College Majors

Time Magazine, re-inventing itself to compete in the 24/7 cable news and Internet environment, has come up with a number of Top Ten and Bottom Ten lists.  Lists, of course are fascinating for many people, and grab one’s attention. The lists apropos to this back-to-school time of year are, what majors to take in college. If pay is your criteria, here are those to seek and those to avoid.

Ten Best Paying Undergraduate Majors (and median income)

10. Mining and Mineral Engineering $80K
9. Metallurgical Engineering $80K
8. Mechanical Engineering $80K
7. Naval Architecture and Marine Engineering $82K
6. Electrical Engineering $85K
5. Chemical Engineering $86K
4. Aerospace Engineering $87K
3. Mathematics and Computer Sciences $98K
2. Pharmacy and Pharmaceutical Sciences and Administration $105K
1. Petroleum Engineering $120K

Ten Worst Paying Undergraduate Majors (and median income)

10. Health and Medical Preparatory Programs $40K
9. Visual and Performing Arts $40K
8. Communication-Disorders Sciences and Services $40K
7. Studio Arts $40K
6. Drama and Theater Arts $40K
5. Social Work $39K
4. Human Services and Community Organizations $38K
3. Theology and Religious Vocations $38K
2. Early-Childhood Education $36K
1. Counseling and Psychology $29K

These do not include professional majors which require graduate degrees.

Source: Time magazine. To read further link here.

Of the 10 highest paying, the two that do not include “engineering” in their name, might as well, because they are natural science applied disciplines. All include a lot of work and study in college. They are not as popular as many other majors for that reason.

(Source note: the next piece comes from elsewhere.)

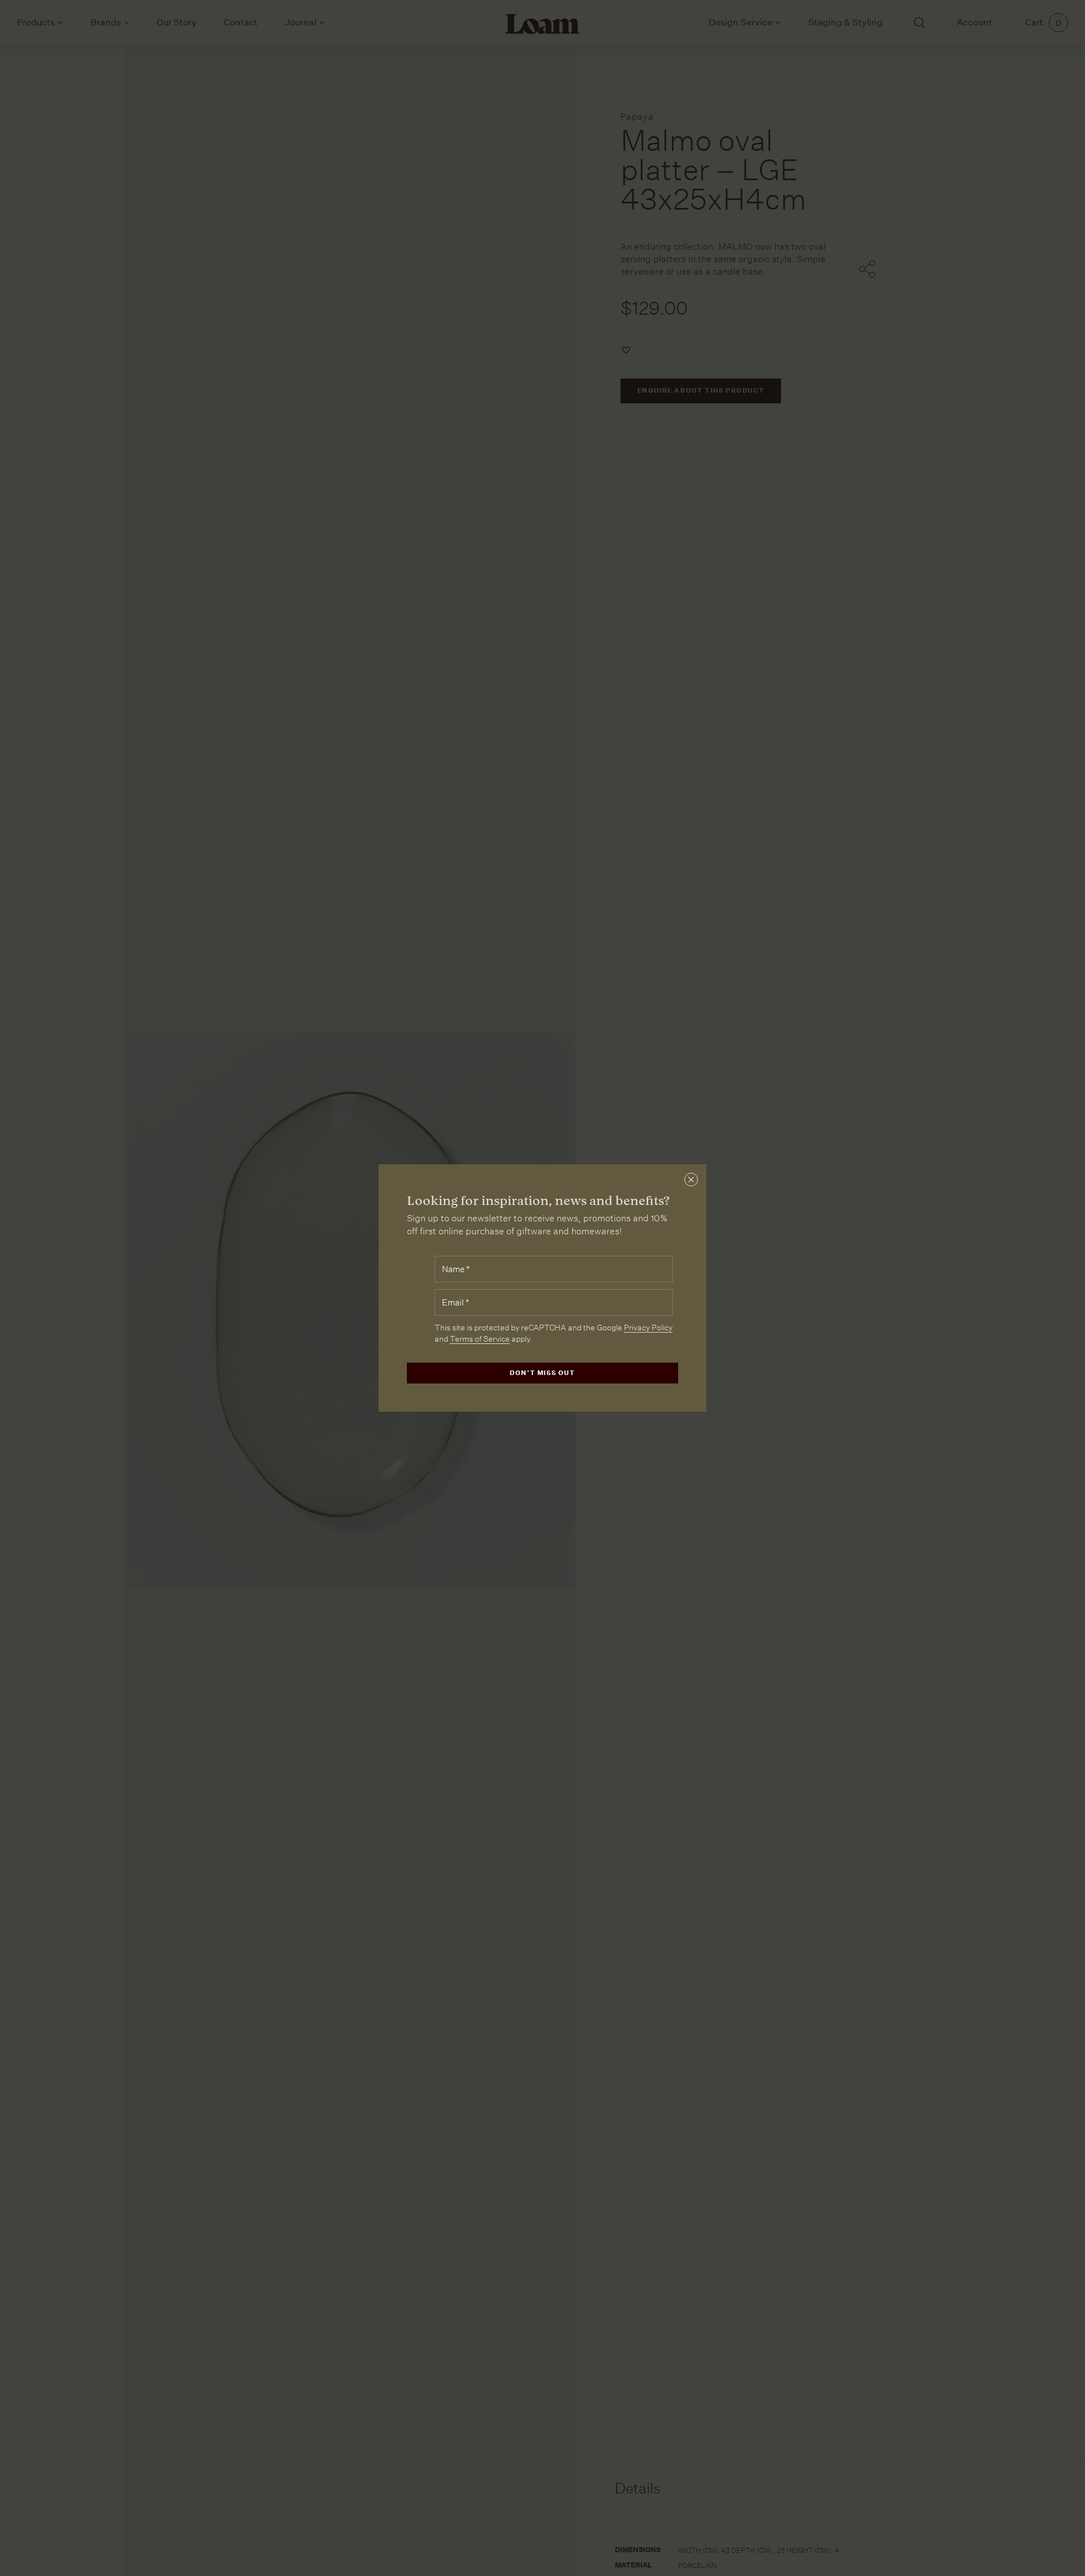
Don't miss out (542, 1373)
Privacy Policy (648, 1327)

With regard to the 10 worst paying, my first inclination is that theology and religious vocations should have been disregarded and not included, because hardly anybody expects to make much money in those fields (unless one becomes a televangelist or mega-church preacher, but talented swindlers to make a lot of money whether they go to college or not). Regarding the health and medical preparatory programs, most of these areas doubtless require further study and training before one is employable other than for cleaning hospital bedpans and similar tasks, so its inclusion may be misleading.

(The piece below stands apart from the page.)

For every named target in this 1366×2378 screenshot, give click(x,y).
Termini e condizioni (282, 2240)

A minuscule minority of artists can make a lot of money, but, like professional athletes, they must become superstars in order to have a sustainable career. As far as “social work” outside of the government, who’s hiring? I know of no private employer who has any use for sociology majors in that discipline (which, perhaps, is an oxymoronic term), save those with government contract or grants for studies that analyze the pecking order in whorehouses (there really was such a government funded study) or other such useful stuff. Regarding counseling and psychology, that generally requires a graduate degree in order to perform any clinical practice. Most of these majors do not require extremely rigorous work and study, consequently, they are more popular then the natural science-based disciplines.

Bottom line: If one wants to make a good salary with a bachelors degree that is sustainable throughout a entire career, they must study engineering of some kind.